__Exercise description__:
Write out the material verbatim, beginning at the line that contains "How do I perform: Point to the Balkon" and stopping after the line that contains "point(410,202)". Include only those lines.

── Input rows

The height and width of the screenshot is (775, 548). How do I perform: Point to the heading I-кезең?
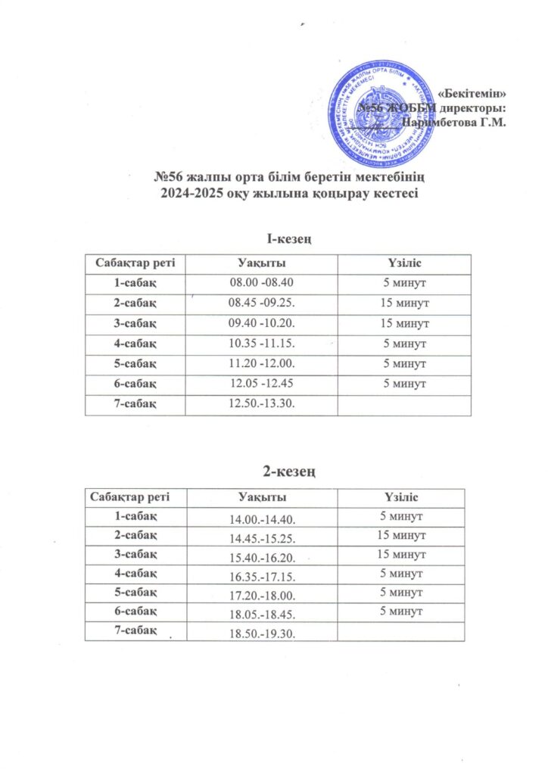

────
── Input rows

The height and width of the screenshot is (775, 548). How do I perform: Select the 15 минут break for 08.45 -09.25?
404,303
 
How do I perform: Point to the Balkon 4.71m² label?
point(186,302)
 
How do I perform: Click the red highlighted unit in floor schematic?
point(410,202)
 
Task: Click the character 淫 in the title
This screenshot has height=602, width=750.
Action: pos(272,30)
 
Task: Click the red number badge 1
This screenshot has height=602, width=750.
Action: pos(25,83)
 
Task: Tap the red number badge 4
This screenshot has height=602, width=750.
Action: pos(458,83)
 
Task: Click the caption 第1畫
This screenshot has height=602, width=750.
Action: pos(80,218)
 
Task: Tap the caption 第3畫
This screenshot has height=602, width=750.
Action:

────

__Exercise output__:
How do I perform: Point to the Balkon 4.71m² label?
point(186,302)
 
How do I perform: Click the red highlighted unit in floor schematic?
point(410,202)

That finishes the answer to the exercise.